(EXERCISE DETAILS) Look through the material and copy each line holding "height".

[[ THE INPUT, beginning ]]

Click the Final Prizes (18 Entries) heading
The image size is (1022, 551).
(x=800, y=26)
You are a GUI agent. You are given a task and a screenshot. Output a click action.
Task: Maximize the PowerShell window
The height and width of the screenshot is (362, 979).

[[ THE INPUT, end ]]
[[ THE INPUT, beginning ]]

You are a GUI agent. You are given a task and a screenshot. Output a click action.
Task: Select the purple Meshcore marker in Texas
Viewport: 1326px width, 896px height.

[[ THE INPUT, end ]]
[[ THE INPUT, beginning ]]

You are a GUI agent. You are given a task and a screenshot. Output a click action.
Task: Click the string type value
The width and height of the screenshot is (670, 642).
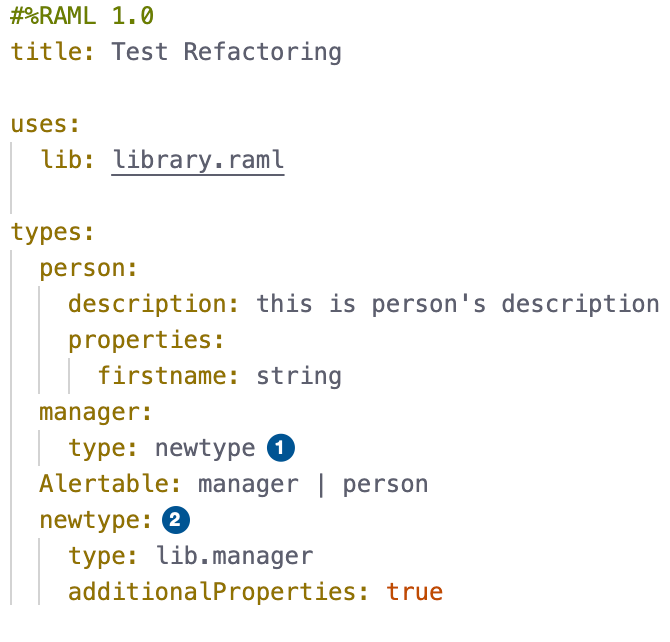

[[ THE INPUT, end ]]

(ANSWER SECTION)
The height and width of the screenshot is (362, 979).
Viewport: 1326px width, 896px height.
The width and height of the screenshot is (670, 642).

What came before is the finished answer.